The second strap is inferior in how comfortable and usable it can be, but is much more consistently usable by people regardless of anatomy and fitment. It takes longer to don and doff, and it isn't as "aesthetic", but the top strap pulls the weight up off your cheekbones and puts some of it on the crown of your head.

Overall, I'd suggest trying the single strap. It's super convenient and can work well. If it doesn't work for you, try the dual strap. If that's better, invest in a good third-party solution that strikes the right balance of comfort, security, and portability for you.

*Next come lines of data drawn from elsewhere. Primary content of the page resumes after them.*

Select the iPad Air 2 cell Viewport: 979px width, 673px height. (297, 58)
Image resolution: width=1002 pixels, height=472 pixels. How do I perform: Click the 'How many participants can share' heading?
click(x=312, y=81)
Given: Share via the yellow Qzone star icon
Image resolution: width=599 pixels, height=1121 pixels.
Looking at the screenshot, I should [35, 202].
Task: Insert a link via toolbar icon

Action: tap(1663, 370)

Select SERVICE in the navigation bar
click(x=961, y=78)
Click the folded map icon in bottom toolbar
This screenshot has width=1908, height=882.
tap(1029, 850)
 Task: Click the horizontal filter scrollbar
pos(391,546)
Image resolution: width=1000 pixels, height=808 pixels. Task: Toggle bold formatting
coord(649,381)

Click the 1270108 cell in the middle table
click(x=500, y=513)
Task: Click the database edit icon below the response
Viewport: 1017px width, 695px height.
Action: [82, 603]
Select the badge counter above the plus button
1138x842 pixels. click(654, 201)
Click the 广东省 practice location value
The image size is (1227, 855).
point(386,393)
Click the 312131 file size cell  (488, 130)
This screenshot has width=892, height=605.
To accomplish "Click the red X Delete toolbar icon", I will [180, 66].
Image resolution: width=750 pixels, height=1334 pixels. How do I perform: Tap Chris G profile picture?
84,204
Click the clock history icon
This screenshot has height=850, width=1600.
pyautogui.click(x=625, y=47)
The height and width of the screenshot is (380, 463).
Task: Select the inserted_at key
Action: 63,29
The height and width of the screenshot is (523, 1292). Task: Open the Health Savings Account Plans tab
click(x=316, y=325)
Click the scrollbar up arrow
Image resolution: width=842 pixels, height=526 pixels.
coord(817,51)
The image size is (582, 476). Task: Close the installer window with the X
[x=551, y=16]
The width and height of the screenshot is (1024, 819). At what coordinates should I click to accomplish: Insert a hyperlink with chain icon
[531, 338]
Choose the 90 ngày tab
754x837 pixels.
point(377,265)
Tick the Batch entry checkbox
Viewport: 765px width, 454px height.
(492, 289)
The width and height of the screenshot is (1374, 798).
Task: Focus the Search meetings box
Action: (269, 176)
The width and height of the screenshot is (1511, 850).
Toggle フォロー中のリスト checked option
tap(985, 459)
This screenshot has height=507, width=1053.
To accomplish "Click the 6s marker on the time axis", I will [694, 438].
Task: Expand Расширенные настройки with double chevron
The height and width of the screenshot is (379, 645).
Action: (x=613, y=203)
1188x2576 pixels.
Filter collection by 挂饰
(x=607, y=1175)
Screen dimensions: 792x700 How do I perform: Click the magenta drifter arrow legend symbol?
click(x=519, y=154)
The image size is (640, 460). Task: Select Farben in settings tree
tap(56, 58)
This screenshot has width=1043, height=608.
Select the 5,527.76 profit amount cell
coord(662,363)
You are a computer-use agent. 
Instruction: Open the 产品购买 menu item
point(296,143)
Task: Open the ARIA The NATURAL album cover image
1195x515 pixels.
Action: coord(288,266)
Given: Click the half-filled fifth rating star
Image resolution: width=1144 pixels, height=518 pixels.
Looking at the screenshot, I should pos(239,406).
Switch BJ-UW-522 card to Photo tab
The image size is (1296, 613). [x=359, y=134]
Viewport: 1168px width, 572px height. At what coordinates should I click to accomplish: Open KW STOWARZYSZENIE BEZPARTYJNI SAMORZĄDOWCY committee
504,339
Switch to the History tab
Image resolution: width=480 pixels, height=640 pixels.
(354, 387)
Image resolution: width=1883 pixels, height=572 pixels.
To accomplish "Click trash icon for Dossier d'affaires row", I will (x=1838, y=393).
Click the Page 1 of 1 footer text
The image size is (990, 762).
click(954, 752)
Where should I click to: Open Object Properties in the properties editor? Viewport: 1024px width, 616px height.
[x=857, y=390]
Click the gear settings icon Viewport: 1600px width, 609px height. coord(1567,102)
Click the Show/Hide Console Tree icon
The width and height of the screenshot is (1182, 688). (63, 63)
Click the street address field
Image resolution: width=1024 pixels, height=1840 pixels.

Maybe they'll sell that as a $400 upgrade, like that $1000 monitor stand...


lol what’s the niche? Porn?


Like let’s be real here. The first thing I did was fire up a massive browser and went straight to pornhub.


I like sexlikereal (open it in the deovr app) better, their content is optimised for VR.

It is indeed one of the niches that VR is great for. There are many others like gaming. But porn definitely is one too.


What’s even more sickening is this ai company has pictures video and a voice recordings of all our loved ones.


Nope. It's not the best device for that.

I'm not a big consumer of porn - not a value judgement, just context. Still, I've made it a point to go out to the big sites every couple of months just to see where the industry as a whole is with streaming VR content.

The company behind most of the VR-specific sites also appears to be behind DeoVR. It's finally getting to the point that it may be practical for a company to stream VR content smoothly at a resolution that's acceptable for things like "virtual coworking".

As for porn, if that's what you want the AVP isn't the right product for you. You want image quality and software support. Right now, that would probably be the Quest 3. There are others out there with better image quality (Pimax, Bigscreen, etc.) but streaming sites are built around Meta's platform first and foremost.


Personally I would use this for live sports. Imagine being court side for the NBA finals? Have cameras / AI that would let you do a 360 view.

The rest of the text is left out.